Research demonstrates enormous direct and indirect costs to consumers

California just became the first state to ban plastic shopping bags at grocery stores, convenience stores and many other businesses when Gov. Jerry Brown signed the law this week. More than 100 cities and counties in the state had already passed their own bag bans.

Even if you don’t use the common, convenient, lightweight plastic grocery bag, you should be concerned about the state ban.

Proponents of the ban claim it will benefit the environment. But a comprehensive analysis recently undertaken by Reason Foundation, which looked at the impact of plastic bag bans on the environment, found these claims don’t stand up to scrutiny. Indeed, the ban is likely to do more harm than good both to the environment and to people’s pocketbooks.

Lightweight plastic bags constitute less than 1 percent of all visible litter, represent only 0.4 percent of all municipal solid waste and are not a major cause of blocked storm drains. Banning them has practically no impact on the amount of litter generated, the amount Californians pay for waste disposal, or the risk of flooding. In fact, when plastic bags were banned in San Francisco, the county’s own studies showed that litter actually increased.

Lightweight plastic bags have not caused a giant “garbage patch” in the North Pacific, nor are they a significant threat to marine animals or birds. Rather, the real culprit of untimely marine animal death is cast-off fishing gear. A bag ban might catch a school of red herrings but it won’t save any real marine life.

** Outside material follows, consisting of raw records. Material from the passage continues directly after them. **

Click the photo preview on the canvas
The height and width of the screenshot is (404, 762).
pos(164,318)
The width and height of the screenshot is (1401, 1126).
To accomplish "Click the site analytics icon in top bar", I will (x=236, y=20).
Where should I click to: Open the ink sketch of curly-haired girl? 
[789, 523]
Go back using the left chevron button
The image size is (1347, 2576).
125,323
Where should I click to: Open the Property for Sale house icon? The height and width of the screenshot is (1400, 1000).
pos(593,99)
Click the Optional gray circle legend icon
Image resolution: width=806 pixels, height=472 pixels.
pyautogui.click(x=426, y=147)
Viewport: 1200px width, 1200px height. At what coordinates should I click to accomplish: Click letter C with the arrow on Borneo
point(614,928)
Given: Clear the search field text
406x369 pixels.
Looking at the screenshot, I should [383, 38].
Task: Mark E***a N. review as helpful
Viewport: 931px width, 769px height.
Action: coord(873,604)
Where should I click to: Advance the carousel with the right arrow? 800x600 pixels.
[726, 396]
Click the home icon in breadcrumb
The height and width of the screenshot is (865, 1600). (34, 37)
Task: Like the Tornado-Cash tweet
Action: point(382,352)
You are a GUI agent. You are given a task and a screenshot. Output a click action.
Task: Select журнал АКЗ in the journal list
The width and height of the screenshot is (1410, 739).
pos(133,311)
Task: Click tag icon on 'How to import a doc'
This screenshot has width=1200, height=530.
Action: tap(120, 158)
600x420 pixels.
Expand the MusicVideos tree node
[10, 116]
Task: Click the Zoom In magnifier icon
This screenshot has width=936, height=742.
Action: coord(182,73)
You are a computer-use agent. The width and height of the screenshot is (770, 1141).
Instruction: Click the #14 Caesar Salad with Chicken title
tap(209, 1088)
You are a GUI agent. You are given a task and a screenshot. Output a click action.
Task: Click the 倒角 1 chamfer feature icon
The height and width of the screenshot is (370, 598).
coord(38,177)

For our study, we calculated that an average consumer using only lightweight plastic bags would be responsible for consuming less energy and water and generate fewer greenhouse gas emissions than someone using alternative bags. The main proposed alternative is five times heavier than the current bag and is responsible for the consumption of far more resources, energy and water. Paper bags also consume more resources, including five times more water over their lifecycle than lightweight plastic bags.

Further, the Department of Public Health has warned, “During the warmer months, the increased temperatures can promote the growth of bacteria that may be present on [reusable] bags.”

They encourage users to wash their reusable bags “frequently.” This of course consumes water – and if the advice were followed rigorously, “reusable” bags would consume as much as 40 times more water than lightweight plastic bags.

Some dismiss this advice, bragging that they never wash their bags. In those cases, they are putting themselves and other consumers at risk as bacteria spreads easily in shopping carts and at checkout counters.

Additionally, our research demonstrated enormous direct and indirect costs on California’s consumers. If California’s 12.4 million households spend five minutes each week cleaning their shopping bags to get rid of germs and bacteria, the annual opportunity cost would be more than $1.5 billion.

The bag ban is likely to disproportionately burden the working poor and those households on a tight budget. A dollar spent on 10 paper bags is a dollar not available for other purchases. And while it’s easy to place all the blame on the Legislature, grocery chains sponsored the plastic bag bill and may reap hundreds of millions of dollars charging the consumer more for a paper bag than it cost them to procure them wholesale.

Opponents of the bag ban say they’ll try to gather enough signatures to give voters the chance to repeal the plastic bag law.

In the meantime, it’s clear leaders in Sacramento passed another feel-good measure that hurts working people and the state economy.